Monday, Aug. 03, 1998
Rattling the Cage
By TERRY TEACHOUT
In the tight little world of opera there's only one place to be this weekend. Fans from at least 44 states and 13 foreign countries are planning to fly to Seattle to see two of the biggest young voices in the business, Canadian tenor Ben Heppner and English soprano Jane Eaglen, make their double debut in the Seattle Opera's new production of Wagner's Tristan und Isolde. But the prospect of finding a fresh pair of singers capable of tackling Wagner's most vocally demanding roles is only part of what's drawing opera lovers to the Pacific Northwest. This Tristan is being staged by Francesca Zambello, whose penchant for scandalizing stodgy opera buffs with a startling blend of flashy theatrics and unabashed feminism has made her the most controversial opera director of her generation. "Tristan's ship," Zambello explains gleefully, "is a huge ocean liner that has Isolde in the middle--as if she's in a womb or a prison--and the lower deck is an engine room with sweaty bodies. When I saw the set, I thought, 'People are just going to freak!'"

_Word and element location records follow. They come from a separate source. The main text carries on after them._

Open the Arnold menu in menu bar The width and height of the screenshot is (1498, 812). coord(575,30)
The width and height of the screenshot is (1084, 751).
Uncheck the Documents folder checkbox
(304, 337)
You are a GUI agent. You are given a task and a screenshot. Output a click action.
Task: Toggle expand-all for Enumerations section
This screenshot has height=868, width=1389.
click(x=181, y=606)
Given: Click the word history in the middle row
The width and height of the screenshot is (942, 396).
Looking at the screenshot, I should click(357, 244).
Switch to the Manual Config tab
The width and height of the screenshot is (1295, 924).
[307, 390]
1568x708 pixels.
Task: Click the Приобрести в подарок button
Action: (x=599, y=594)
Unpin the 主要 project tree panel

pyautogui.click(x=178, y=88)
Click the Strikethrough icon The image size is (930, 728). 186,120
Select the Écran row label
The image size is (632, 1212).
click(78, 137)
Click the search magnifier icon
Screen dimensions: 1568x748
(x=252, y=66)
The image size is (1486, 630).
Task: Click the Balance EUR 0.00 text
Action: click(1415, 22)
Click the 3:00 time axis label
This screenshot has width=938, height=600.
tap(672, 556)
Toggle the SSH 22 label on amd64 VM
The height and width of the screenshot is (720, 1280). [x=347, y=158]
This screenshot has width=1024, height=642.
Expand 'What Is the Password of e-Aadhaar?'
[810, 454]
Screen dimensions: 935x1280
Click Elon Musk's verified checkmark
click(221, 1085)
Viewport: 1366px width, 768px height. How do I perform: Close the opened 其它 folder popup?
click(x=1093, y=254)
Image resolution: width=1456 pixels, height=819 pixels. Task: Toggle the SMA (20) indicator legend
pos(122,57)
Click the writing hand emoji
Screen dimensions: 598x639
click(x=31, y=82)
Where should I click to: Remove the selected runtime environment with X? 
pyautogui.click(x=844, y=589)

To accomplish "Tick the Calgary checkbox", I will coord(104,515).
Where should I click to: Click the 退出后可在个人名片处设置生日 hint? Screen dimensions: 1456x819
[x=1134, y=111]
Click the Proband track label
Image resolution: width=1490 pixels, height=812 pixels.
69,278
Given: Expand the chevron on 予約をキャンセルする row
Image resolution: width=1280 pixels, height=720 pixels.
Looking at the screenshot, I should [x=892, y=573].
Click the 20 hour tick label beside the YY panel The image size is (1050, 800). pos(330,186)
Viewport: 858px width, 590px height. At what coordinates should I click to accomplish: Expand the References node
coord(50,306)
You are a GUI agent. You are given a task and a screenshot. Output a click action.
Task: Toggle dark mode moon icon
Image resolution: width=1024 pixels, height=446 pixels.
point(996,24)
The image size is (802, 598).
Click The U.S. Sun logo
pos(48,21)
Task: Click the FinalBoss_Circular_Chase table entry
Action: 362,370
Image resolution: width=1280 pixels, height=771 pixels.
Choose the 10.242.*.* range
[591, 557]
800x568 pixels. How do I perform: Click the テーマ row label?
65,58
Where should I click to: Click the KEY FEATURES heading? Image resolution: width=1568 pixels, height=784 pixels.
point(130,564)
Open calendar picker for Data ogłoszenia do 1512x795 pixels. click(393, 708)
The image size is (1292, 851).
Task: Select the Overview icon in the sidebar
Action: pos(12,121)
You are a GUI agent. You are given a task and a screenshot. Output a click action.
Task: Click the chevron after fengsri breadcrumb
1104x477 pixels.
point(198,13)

Judging by Zambello's history, that isn't a bad prediction. Six years ago, she staged Donizetti's popular Lucia di Lammermoor for New York City's Metropolitan Opera, and her vision of madness and death--the stage was strewn with coffins--drew catcalls from tuxedoed first-nighters expecting something considerably more romantic. In her version of Gluck's Iphigenie en Tauride, presented last fall by the New York City Opera, the two principal male characters were stripped down to skimpy loincloths and chained together, to underline what Zambello believes to be the opera's homosexual subtext. "Cesca is an artist with a strong mind and a point of view," says Paul Kellogg, the City opera's general and artistic manager. "And whether one agrees with her approach or not, I can tell you that it makes for exciting opera."
Born in New York City, Zambello, 41, majored in philosophy at Colgate University, although she already knew she wanted to become a director. Dark-eyed, strong-featured and forceful to a fault, she confesses to being "a born control freak." An apprenticeship with the innovative opera director Jean-Pierre Ponnelle led to her 1986 European debut at Venice's Teatro la Fenice, and her work is now seen regularly at London's Covent Garden and Paris' Bastille Opera, as well as in such American cities as Houston, where her joltingly fresh takes on Puccini's Madama Butterfly and Britten's Billy Budd opened back to back in January.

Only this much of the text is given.